A libertação ocorreu no presídio de Al Arjat 2, próximo a Rabat. Os três homens deixaram o local sorridentes e foram recebidos por representantes da embaixada do Senegal.
Um deles saudou o país anfitrião com a expressão “dima Maroc, dima Maghrib” — que significa “viva o Marrocos”. Um cidadão francês de origem argelina também foi libertado após cumprir pena idêntica por arremessar uma garrafa de água durante a partida.
As acusações contra o grupo envolviam atos de violência, invasão de campo, danos a instalações esportivas e arremesso de objetos contra as forças de segurança. Outros quinze torcedores senegaleses permanecem detidos, cumprindo penas que variam entre seis meses e um ano de prisão, confirmadas em segunda instância.
O advogado Patrick Kabou protocolou um pedido de graça real junto ao gabinete do rei do Marrocos.

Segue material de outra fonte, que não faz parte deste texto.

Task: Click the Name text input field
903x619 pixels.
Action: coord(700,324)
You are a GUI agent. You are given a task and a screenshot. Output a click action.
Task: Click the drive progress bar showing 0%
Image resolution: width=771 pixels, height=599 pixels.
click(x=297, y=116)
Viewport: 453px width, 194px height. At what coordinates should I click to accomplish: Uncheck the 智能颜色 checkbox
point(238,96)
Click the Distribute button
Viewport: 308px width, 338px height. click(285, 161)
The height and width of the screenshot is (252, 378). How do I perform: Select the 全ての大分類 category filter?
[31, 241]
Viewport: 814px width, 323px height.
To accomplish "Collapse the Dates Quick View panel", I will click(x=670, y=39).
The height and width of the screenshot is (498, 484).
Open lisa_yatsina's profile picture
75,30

O jurista agiu a pedido dos próprios torcedores, que afirmam não ter conflito algum com o Estado marroquino.
Kabou considerou a libertação dos três um alívio parcial para o grupo de detidos. O advogado sustentou que os torcedores não deveriam ter sido presos desde o princípio.

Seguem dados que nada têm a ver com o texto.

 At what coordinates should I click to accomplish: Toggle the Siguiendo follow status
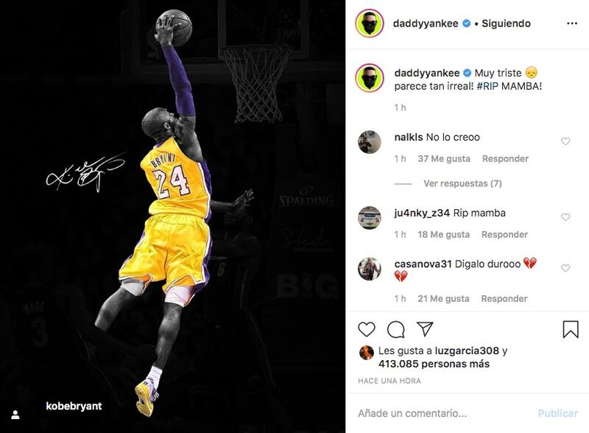coord(506,24)
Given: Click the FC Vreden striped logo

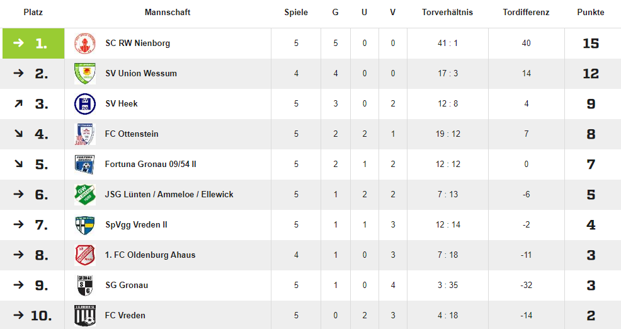Looking at the screenshot, I should click(85, 316).
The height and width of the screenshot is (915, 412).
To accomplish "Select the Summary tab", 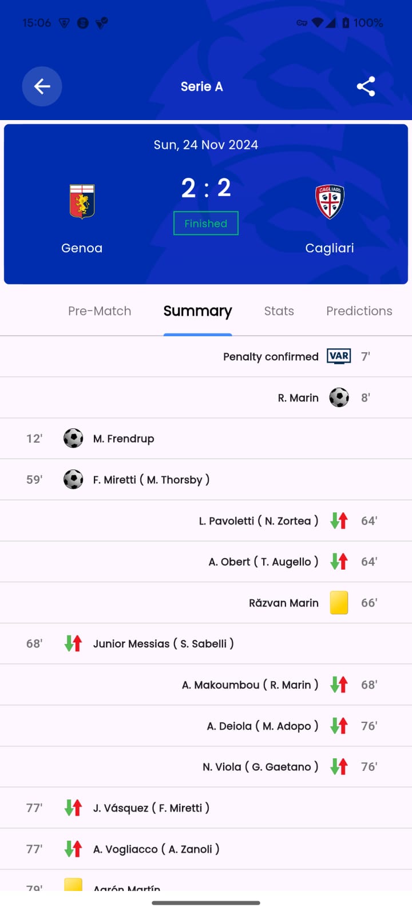I will pyautogui.click(x=197, y=311).
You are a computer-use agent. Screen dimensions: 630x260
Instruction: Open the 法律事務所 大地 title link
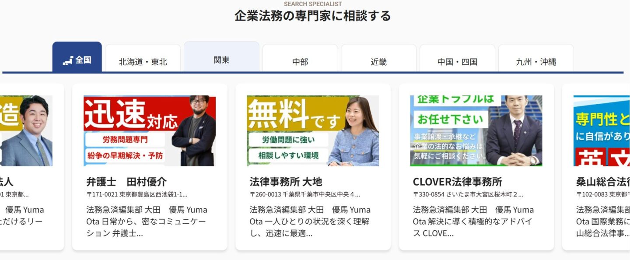click(286, 182)
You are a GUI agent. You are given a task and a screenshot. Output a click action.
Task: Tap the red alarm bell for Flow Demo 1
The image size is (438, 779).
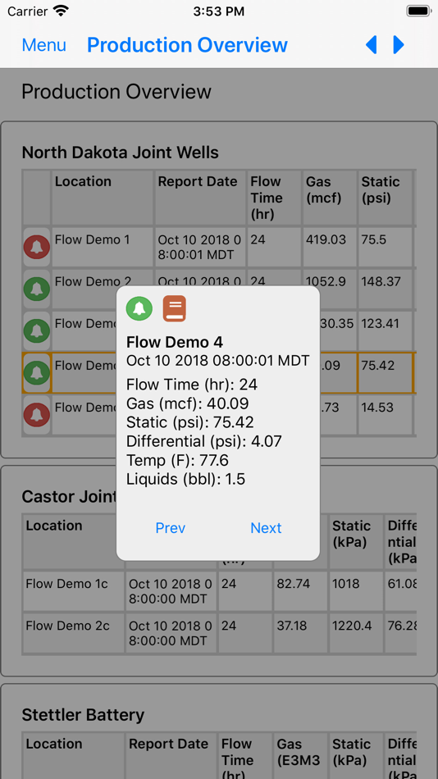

Os liberados recebem acompanhamento psicológico e apoio social para a reintegração com suas famílias. Eles buscam retomar a vida normal após o período passado na prisão.

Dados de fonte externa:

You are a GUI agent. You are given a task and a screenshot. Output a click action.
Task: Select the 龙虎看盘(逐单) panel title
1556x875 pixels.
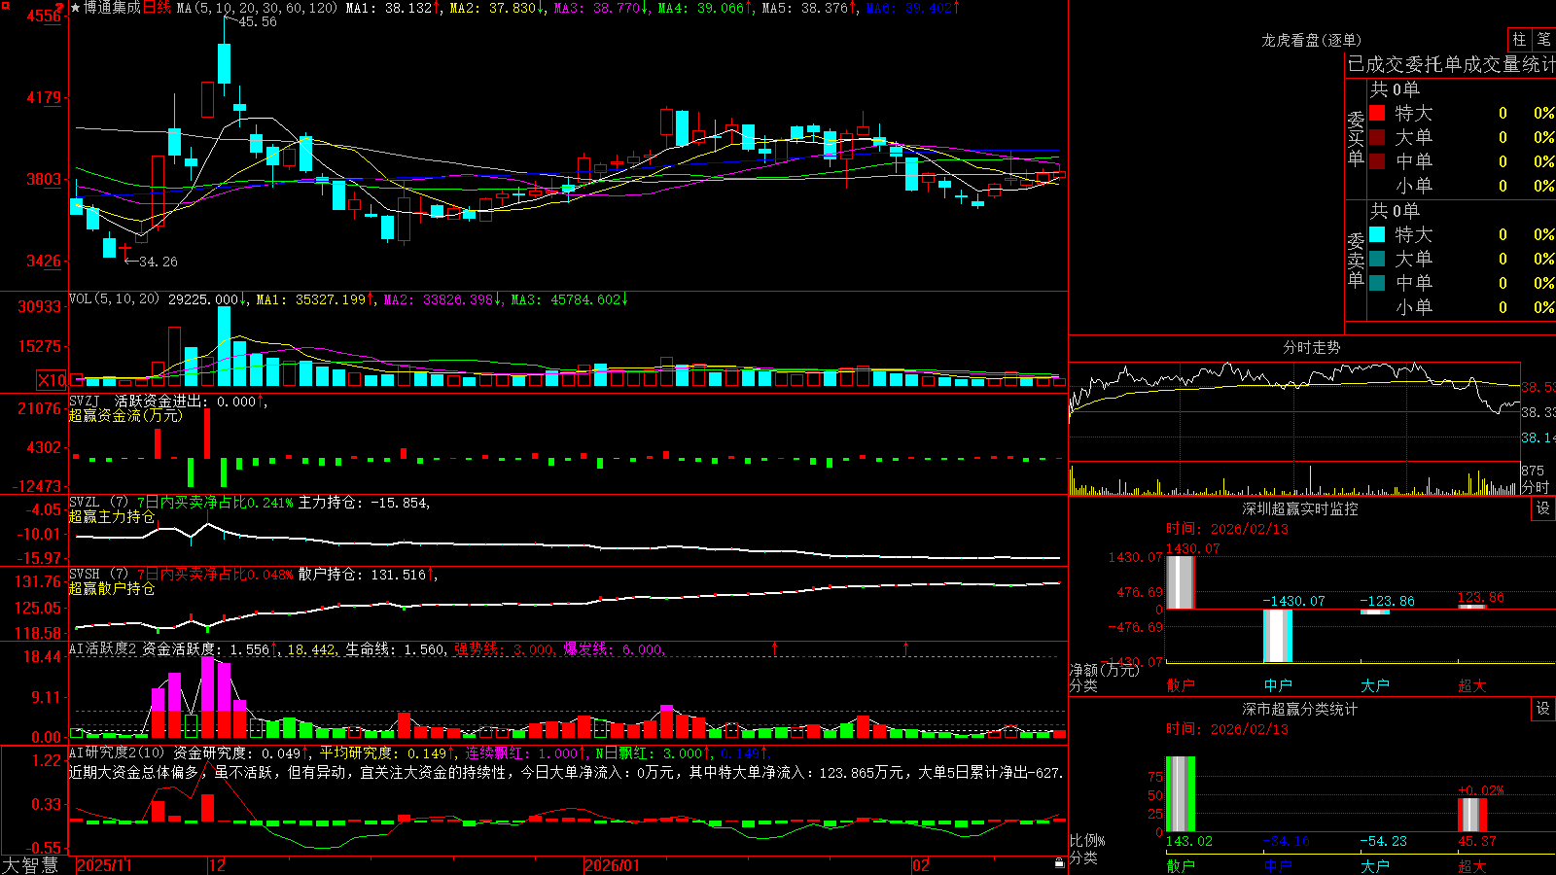[x=1311, y=40]
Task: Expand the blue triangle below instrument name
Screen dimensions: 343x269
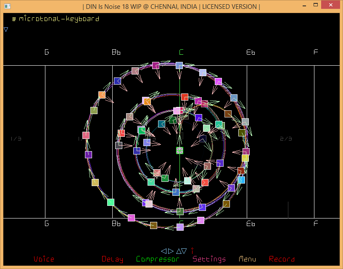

O pedido de clemência expressa o desejo de reconciliação entre os povos do Senegal e do Marrocos. Os detidos se consideram vítimas de um mal-entendido no contexto do evento esportivo.
Segundo a RFI, as autoridades marroquinas não comentaram o pedido de graça real. As relações entre Marrocos e Senegal seguem estáveis apesar do incidente ocorrido na competição.